### Task details
Nothing but the lines from the one containing "Instruction: Click the handwriting" to the end of the material should be returned, each exactly as written.

======== Available data ========

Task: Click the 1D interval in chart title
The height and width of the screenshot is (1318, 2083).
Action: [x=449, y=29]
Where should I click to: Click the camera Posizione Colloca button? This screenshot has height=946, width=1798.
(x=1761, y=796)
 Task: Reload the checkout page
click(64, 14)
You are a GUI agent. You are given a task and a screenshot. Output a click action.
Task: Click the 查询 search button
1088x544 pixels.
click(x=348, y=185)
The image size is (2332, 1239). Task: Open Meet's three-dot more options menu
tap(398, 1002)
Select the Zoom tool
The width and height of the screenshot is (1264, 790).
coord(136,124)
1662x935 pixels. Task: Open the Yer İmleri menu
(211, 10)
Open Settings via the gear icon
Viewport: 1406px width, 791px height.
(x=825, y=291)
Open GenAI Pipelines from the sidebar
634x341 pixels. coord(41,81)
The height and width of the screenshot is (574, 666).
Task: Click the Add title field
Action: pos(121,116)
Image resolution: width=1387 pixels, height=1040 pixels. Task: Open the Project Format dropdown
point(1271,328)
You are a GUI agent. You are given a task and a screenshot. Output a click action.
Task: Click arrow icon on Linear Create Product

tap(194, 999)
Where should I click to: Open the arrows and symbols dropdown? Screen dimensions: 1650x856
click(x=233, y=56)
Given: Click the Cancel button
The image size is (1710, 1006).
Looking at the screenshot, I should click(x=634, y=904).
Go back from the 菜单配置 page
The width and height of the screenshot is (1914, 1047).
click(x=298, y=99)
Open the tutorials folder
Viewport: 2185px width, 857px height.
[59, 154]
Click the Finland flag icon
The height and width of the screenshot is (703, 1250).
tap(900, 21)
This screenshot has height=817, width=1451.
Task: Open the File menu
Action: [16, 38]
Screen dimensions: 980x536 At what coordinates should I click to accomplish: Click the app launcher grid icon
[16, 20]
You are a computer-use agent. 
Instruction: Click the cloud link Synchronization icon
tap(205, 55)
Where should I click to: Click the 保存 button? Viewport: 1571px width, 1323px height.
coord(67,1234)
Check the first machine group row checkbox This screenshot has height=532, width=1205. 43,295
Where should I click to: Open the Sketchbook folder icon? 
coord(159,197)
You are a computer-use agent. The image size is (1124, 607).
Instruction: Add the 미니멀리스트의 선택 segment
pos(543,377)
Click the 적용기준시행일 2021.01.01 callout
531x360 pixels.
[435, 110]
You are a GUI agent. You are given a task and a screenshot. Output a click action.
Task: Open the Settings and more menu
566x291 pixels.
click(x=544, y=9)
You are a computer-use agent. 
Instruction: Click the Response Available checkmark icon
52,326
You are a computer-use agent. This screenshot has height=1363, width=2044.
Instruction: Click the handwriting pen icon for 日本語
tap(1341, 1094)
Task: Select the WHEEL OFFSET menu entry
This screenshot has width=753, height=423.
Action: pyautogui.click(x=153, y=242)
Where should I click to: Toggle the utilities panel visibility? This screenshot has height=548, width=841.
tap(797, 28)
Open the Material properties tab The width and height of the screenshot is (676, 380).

========

### Result
Instruction: Click the handwriting pen icon for 日本語
tap(1341, 1094)
Task: Select the WHEEL OFFSET menu entry
This screenshot has width=753, height=423.
Action: pyautogui.click(x=153, y=242)
Where should I click to: Toggle the utilities panel visibility? This screenshot has height=548, width=841.
tap(797, 28)
Open the Material properties tab The width and height of the screenshot is (676, 380).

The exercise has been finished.